Problem 6: North Sea Oil cannot fund Scottish Independence any time soon and Scotland runs a budget deficit that is triple that allowed under EU fiscal rules.

In the Scottish independence white paper in Nov 2013, the SNP assumed oil @ ~$102 dollars per barrel. This is now less than half - $45 (and has been as low as $29 in 2016). That would have been an approx. £3.8 billion hole in Scottish finances (~2-3% of Scottish GDP). Scotland is also estimated to run a much larger budget deficit than the UK, 9.7% for Scotland v 4.9% for the UK. A budget deficit above only 3% would break EU "fiscal pact" rules, putting Scotland under potential bailout control of Eurozone institutions; it can also impose fines to force compliance. Finally, with UK spending in Scotland also eliminated, on current budget figures, Scotland would have to either cut social programs (say, free uni fees, or zero prescription charging) or the budget deficit would widen even further than this. The EU not only could force such cuts, recent experience suggests it will.

🇬🇧 Union Alternative: Under UK Union funding arrangements Scotland secures more funding than every other UK region except Northern Ireland - Scotland received ~£12.1 billion more from rUK than it raised in tax in 2014-2015 (this also includes automatic fiscal transfers and stabilisers for pensions and unemployment); 16% more than the UK average. Westminster cannot realistically 'fine' Holyrood for running a budget deficit or force it to pass laws - the Eurozone could and will

Problem 7: Scotland would lose any benefits negotiated by rUK outside of the EU post Brexit.

Scotland would lose access to any independent trade deals the rUK may negotiate with China, India, Canada, Australia, as well as new controls over fishing and agriculture policy.

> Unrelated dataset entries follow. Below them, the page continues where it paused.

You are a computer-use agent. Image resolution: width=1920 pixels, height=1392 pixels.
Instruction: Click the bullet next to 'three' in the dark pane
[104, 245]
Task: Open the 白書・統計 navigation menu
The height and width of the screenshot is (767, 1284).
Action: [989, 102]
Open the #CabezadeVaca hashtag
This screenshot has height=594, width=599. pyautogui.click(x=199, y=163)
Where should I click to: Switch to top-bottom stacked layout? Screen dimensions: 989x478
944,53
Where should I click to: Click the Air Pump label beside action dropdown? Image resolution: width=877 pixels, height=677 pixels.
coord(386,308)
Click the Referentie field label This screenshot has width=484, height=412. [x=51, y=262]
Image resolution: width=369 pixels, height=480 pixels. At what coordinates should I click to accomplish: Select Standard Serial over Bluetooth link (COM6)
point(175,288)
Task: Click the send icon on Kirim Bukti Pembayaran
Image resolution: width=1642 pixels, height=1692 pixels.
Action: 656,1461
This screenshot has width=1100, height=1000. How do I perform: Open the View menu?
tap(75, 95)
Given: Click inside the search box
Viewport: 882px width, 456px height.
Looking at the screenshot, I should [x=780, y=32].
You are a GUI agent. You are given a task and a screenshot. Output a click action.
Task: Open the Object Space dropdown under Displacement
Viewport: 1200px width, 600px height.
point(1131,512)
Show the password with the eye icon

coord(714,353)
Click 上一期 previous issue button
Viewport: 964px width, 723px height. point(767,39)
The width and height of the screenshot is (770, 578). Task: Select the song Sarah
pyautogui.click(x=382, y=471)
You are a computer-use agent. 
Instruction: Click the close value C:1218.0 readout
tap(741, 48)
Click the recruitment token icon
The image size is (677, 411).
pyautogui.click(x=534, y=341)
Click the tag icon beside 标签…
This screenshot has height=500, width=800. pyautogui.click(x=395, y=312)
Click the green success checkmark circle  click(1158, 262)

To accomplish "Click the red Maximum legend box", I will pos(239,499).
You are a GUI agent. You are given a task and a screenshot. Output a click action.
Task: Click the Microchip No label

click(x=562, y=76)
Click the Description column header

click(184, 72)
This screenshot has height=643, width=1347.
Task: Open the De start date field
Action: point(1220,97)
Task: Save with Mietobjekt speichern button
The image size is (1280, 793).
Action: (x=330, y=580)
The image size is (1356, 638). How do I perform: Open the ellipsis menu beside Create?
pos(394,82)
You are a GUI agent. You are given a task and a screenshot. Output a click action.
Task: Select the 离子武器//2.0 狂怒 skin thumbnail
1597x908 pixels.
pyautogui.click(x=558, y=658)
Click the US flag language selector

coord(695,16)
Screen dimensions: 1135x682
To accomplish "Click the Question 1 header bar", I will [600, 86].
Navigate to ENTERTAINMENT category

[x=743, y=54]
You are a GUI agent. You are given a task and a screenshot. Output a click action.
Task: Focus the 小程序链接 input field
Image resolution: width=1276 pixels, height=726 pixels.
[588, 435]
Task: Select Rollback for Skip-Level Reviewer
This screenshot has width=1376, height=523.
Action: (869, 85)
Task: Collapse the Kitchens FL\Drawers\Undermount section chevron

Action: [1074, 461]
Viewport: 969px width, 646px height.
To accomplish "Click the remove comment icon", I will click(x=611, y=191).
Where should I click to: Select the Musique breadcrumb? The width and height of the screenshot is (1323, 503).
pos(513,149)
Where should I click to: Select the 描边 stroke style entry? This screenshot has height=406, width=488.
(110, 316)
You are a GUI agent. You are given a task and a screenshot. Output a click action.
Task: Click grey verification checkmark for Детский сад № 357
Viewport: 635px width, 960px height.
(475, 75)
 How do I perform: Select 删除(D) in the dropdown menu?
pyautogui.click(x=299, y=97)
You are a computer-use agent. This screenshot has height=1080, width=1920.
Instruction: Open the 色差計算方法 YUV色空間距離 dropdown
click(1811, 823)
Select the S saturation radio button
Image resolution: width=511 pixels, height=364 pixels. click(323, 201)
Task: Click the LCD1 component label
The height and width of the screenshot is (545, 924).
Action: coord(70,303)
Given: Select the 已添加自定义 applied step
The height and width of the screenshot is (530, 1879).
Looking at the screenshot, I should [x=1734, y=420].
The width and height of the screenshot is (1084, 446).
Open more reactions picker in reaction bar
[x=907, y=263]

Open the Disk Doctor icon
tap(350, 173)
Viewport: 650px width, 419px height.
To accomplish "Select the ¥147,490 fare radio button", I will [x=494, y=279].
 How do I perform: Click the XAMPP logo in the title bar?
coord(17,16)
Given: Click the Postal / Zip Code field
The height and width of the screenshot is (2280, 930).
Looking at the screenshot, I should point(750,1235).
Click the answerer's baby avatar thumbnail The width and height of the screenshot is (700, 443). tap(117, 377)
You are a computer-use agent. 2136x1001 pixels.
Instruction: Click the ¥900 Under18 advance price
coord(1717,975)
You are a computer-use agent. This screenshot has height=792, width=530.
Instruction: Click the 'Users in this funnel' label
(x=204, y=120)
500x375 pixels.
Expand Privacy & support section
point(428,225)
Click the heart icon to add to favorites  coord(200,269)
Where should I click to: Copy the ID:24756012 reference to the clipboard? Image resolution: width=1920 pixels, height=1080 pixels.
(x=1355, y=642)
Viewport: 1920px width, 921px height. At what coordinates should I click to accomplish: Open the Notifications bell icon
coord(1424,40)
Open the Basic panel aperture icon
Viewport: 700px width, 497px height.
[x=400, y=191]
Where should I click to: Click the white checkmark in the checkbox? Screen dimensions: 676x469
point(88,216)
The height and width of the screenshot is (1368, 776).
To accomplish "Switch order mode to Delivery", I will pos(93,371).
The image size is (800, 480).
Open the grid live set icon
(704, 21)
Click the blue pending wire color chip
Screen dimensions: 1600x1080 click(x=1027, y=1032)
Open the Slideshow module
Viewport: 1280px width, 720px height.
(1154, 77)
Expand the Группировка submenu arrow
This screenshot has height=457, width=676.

Scotland would also have no access to WTO / IMF membership - the U.K. will regain its WTO seat after leaving the EU and won't have to give up its IMF seat (which the EU wanted to take).

🇬🇧 Union Alternative: Within the UK, Scotland inherits any benefits from any new trade/or other deals negotiated by the UK

Problem 8: Scotland would be the equivalent of Slovakia to the EU.

Says it all really 😥

🇬🇧 Union Alternative: I believe that Scotland is far more important and special to the UK than it would be to the EU. Scotland and its people invented the telephone, wrote 'Auld Lang Syne', created the theory of economics and Harry Potter, won loads of cycling Golds (and Wimbledon again), saved the entire nation in the Battle of Britain (Radar), and gave us 6 Prime Ministers (though 2 of those - Brown & Blair - you can have back). Why not keep the existing connections of culture and kinship, business and friendship, that we've built up for hundreds of years? If you're going to ditch those, do it for something better than the unelected Jean Claude Juncker and the € at least.